*** Begin section ***

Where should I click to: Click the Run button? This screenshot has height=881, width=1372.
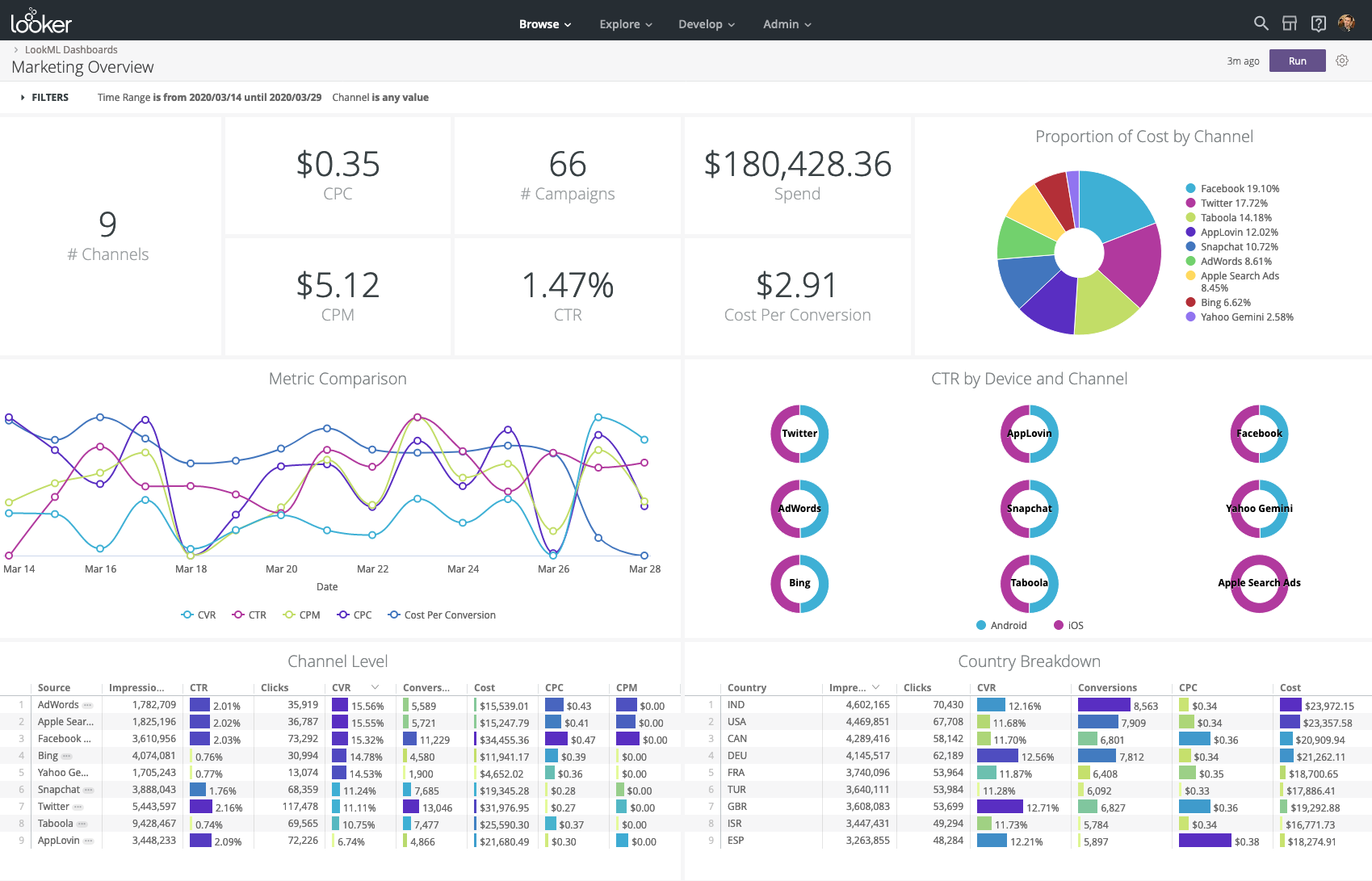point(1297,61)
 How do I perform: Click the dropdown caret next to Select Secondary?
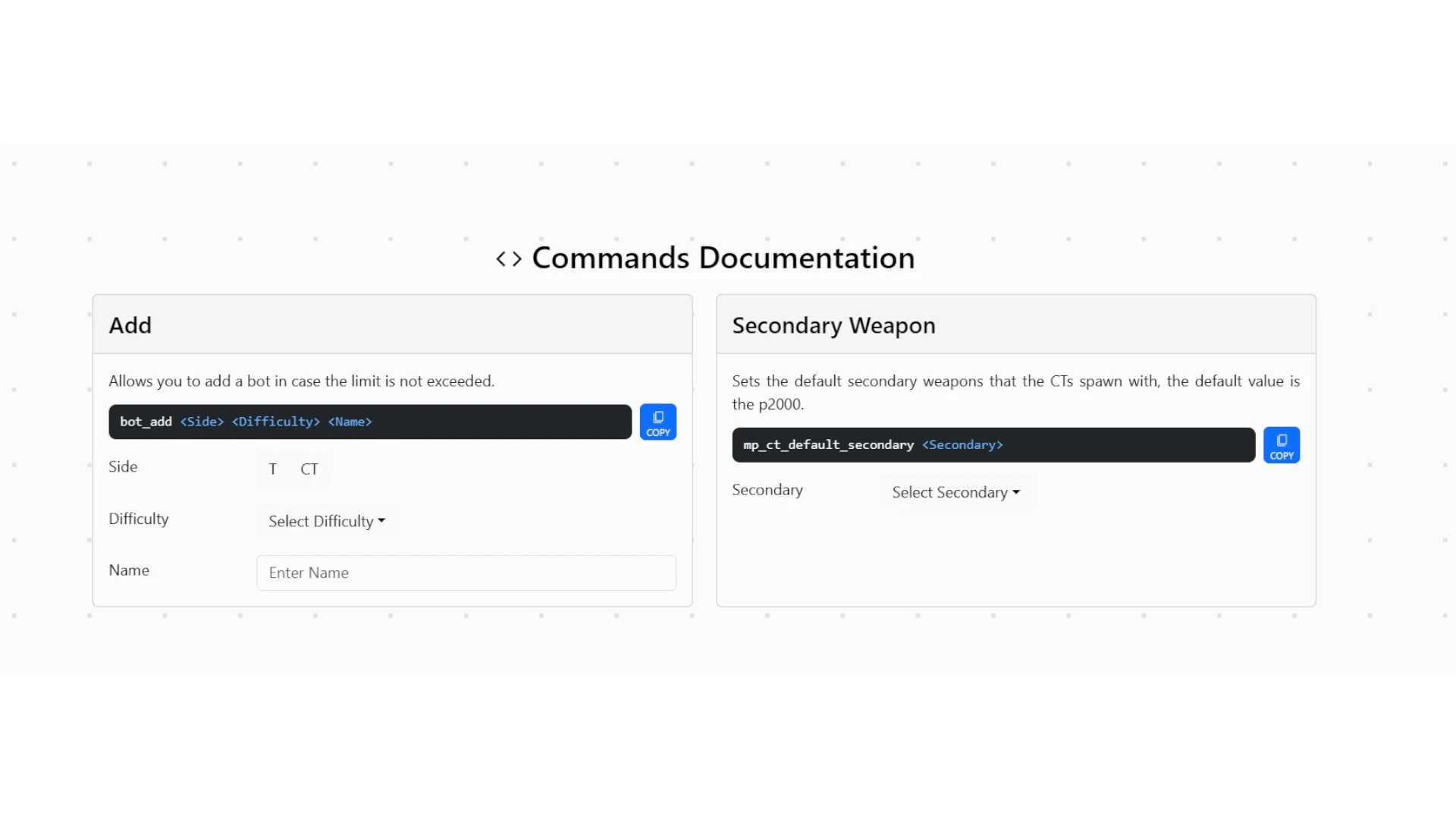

*** End section ***
*** Begin section ***

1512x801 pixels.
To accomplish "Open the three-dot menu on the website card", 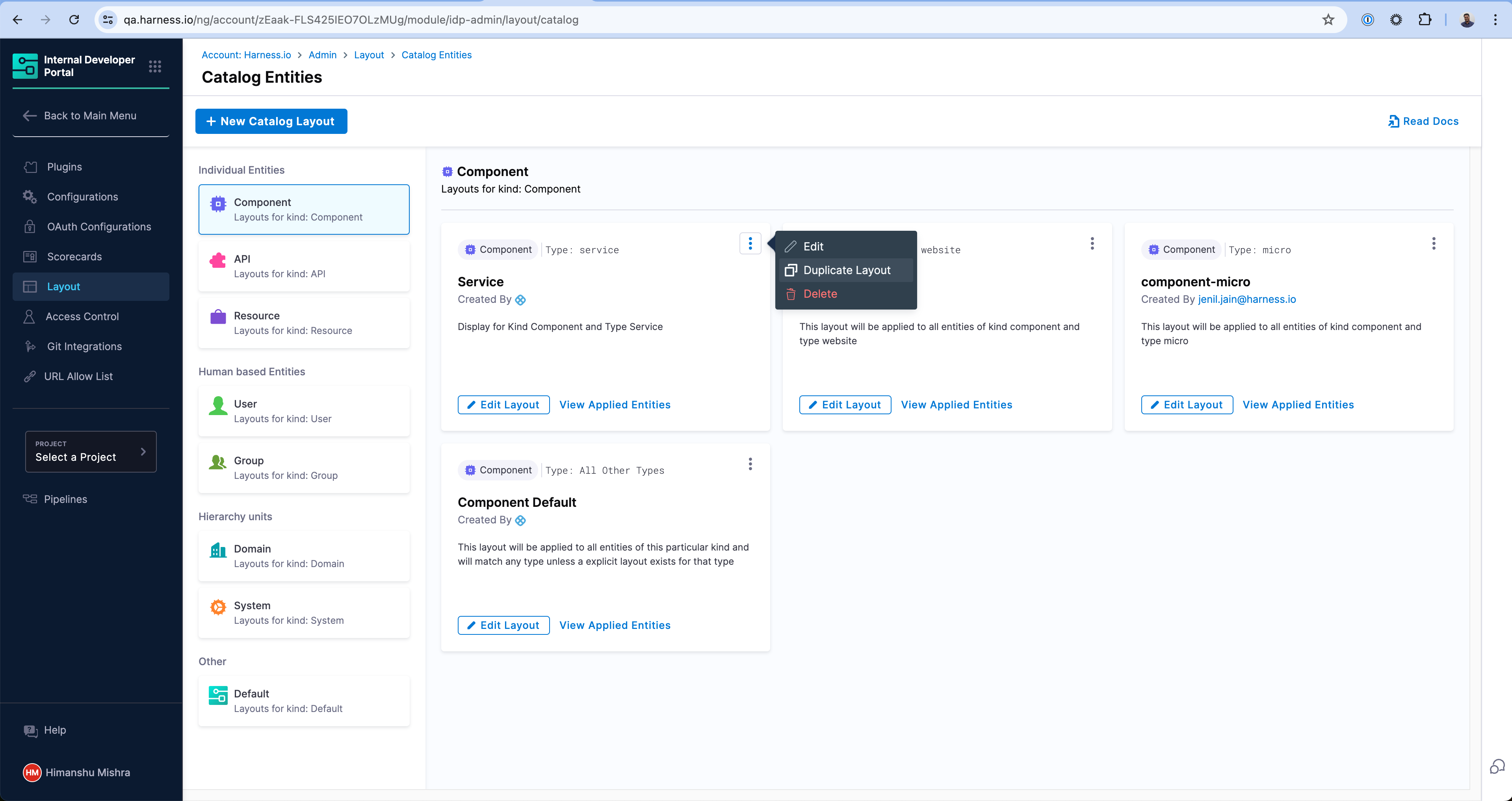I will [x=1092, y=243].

*** End section ***

Task prompt. Write out exactly the run of lines above that starts at the line containing "Where should I" and ends at the line containing "How do I perform: Click". Include both, and leave the pictures out.

Answer box.
Where should I click to: Click the Run button? This screenshot has height=881, width=1372.
point(1297,61)
 How do I perform: Click the dropdown caret next to Select Secondary?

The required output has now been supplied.